Ich wartete an unserem Berg. Ich wusste, dass er dort hinkommen würde. Trotzdem war ich äußerst erleichtert, als ich ihn auf mich zu kommen sah. Zu meiner Enttäuschung war seine Miene hart und ohne jede Geste. Er schnaufte hörbar laut aus, ehe er sich, mit großem Abstand mir gegenüber setzte. Eine Weile sahen wir uns nur an, ohne etwas zu sagen. Auf einmal atmete er laut aus.
"Ich weiß nicht mehr, wer du bist. Du kannst von Glück sagen, dass Louise so nett was und dich nicht verpfiffen hat." Verächtlich sah ich ihn an. "So nett? So nett? Harry, noch einmal. Ich habe nichts getan! Ich habe ihr gesagt sie soll die Finger von dir lassen und darauf hat sie sich selbst den Fluch verpasst, als sie dich gesehen hat, um mich schlecht darstehen zu lassen. Sie ist verrückt Harry, verrückt!" Harry schnaubte aus.
"Was erzählst du mir hier, Sidney. Weißt du, wie du klingst? Wer bist du?" Wieder stiegen mir Tränen in die Augen.
"Es gab eine Zeit, in der hast du mir ohne Ausnahme blind vertraut. Was ist passiert Harry? Ich war einmal Mittelpunkt deines Lebens und jetzt...machst du mich fertig, wegen so eines daher gelaufenen Mädchens?"
"Was soll das schon wieder!", fuhr er mich an.
"Du magst sie, Harry, ich bin doch nicht blind. Früher hättest du mir sofort geglaubt und so eine Person nach Tim Budko geschickt. Aber du kümmerst sich um sie, und stellst ihr Wohl über meins." Auf einmal kam mir eine Idee, doch ich wusste, dass es riskant war zu fragen.

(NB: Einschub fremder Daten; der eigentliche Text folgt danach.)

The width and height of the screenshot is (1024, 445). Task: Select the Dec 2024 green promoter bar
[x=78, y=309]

"Ist es, weil sie Ähnlichkeit mit deiner Mutter hat?" Harry sprang entsetzt auf, sein Gesicht war wutverzerrt.
"Das hast du nicht gesagt!" Ich brach in Tränen aus.
"Ich versuche doch nur, eine Erklärung für das Ganze hier zu finden. Ich dachte, du und ich, das wäre unzertrennbar."

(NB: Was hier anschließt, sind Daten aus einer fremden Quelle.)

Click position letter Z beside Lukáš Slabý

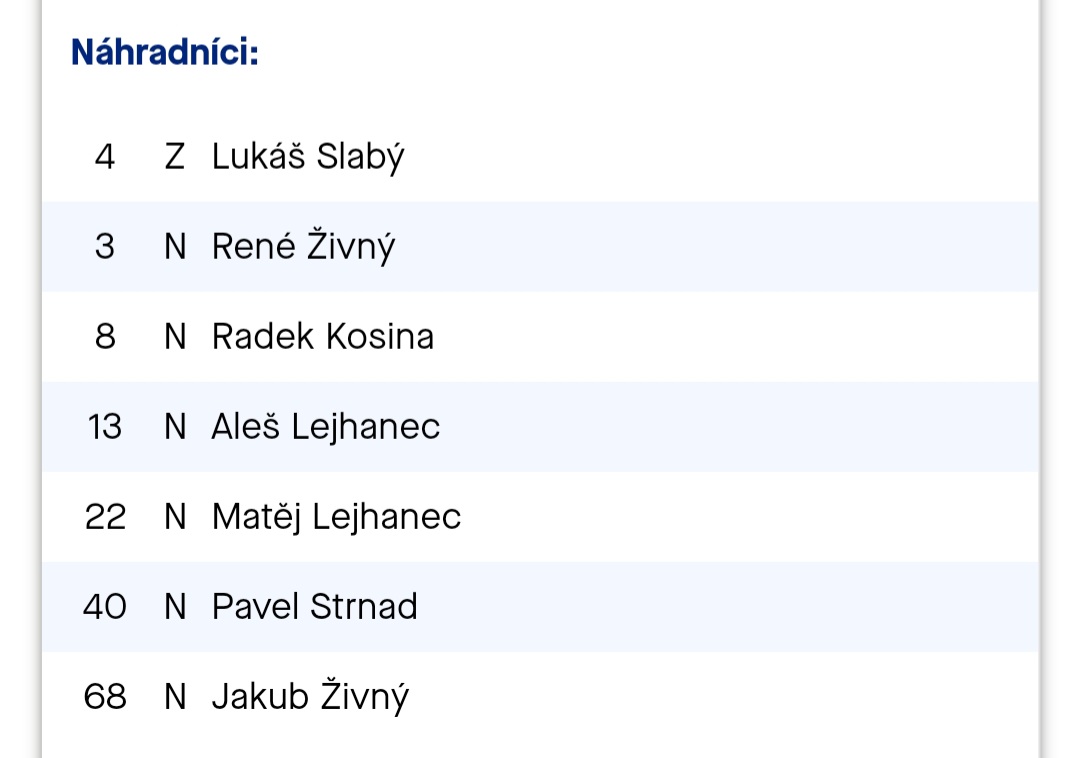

"Das dachte ich auch.", meinte Harry trocken. "Aber was du Louise heute angetan hast...", er zischte die Worte aus seinen Lippen.
"ICH HABE IHR NICHTS ANGETAN, DASS WAR DIESE VERRÜCKTE KUH SELBST!!!", ich schrie Harry an, und auf einmal herrschte wieder diese unangenehme Stille zwischen uns. Harry schluckte.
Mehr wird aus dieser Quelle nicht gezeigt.